▶ **SELECTED EXTRACT**
Genre:  Thriller, Mystery, Conspiracy


Language: English


Tense: Past


Setting Time:  Present day


Setting Places: Paris, Versailles, London, Scotland.


Major Characters: Robert Langdon, Sophie Neveu, Jacques Saunière, Silas, Leigh Teabing


Narrator: Third-person, anonymous, omniscient narrator.


Point of view: The narrator speaks from the point of view of several characters, describing what they see and hear. The narrator also provides background information and pieces of knowledge unknown to other characters.


Theme: Themes of the book are the fundamental and often universal ideas explored in a literary work. The False Conflict between Faith and Knowledge is the main theme of the book intertwined with The Subjectivity of History and The Intelligence of Women.

▶ **AIM**
What does the book fact sheet name as the main theme of the book?

▶ **SUPPLIED ENTRIES**
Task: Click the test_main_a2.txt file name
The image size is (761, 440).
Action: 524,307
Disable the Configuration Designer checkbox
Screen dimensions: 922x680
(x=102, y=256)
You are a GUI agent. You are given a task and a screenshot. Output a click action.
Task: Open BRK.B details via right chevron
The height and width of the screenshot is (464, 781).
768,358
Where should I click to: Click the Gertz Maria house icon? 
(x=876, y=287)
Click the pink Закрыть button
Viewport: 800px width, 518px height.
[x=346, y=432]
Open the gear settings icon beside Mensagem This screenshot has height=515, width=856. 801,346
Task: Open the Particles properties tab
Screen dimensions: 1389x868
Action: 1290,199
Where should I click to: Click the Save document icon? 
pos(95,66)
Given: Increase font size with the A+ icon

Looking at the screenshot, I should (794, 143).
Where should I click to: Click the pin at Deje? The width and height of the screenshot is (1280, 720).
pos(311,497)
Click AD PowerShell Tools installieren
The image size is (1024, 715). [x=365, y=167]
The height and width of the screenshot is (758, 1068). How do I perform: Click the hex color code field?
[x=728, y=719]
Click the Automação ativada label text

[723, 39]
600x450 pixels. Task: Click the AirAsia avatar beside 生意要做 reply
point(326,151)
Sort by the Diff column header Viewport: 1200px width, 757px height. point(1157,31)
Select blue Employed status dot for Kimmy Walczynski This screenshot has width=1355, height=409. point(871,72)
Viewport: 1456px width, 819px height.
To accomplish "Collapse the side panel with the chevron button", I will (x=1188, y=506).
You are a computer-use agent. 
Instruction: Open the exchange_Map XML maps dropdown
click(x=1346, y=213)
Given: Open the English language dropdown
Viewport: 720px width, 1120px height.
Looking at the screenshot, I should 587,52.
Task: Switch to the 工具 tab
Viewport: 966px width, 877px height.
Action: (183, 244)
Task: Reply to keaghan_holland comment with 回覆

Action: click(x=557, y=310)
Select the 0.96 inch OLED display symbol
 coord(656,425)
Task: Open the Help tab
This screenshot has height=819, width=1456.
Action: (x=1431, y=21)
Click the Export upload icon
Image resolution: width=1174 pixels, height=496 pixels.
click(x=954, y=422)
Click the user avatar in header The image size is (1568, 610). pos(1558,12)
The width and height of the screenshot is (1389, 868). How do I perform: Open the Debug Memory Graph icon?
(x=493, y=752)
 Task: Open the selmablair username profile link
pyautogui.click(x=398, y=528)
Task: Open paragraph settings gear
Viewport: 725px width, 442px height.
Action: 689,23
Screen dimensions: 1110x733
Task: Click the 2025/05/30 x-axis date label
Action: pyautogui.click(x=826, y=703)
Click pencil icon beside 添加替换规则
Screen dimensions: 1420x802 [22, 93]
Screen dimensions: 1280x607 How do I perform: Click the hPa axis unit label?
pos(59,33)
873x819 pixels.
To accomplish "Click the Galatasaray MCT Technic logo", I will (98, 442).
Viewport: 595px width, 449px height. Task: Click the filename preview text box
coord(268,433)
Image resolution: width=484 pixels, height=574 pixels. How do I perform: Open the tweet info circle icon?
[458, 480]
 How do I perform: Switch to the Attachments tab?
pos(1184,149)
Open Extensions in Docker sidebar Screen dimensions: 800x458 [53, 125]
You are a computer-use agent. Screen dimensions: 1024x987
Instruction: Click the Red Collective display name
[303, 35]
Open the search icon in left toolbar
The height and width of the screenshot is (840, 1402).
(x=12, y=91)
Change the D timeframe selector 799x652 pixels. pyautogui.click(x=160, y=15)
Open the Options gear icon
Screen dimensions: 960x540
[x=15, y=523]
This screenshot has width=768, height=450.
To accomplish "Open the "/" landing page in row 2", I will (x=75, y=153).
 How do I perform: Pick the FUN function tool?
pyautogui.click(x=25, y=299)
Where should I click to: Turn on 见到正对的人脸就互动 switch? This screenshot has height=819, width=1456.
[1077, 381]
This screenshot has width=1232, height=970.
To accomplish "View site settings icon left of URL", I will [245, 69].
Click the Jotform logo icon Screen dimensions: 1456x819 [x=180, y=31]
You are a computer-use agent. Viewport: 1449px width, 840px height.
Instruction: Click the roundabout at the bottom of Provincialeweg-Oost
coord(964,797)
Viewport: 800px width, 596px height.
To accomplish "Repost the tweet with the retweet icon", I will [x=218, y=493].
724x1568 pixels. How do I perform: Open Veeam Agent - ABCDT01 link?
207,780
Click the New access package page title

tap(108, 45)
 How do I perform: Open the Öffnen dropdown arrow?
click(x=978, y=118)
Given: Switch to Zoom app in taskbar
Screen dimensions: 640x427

▶ **SOLVED PROBLEM**
The False Conflict between Faith and Knowledge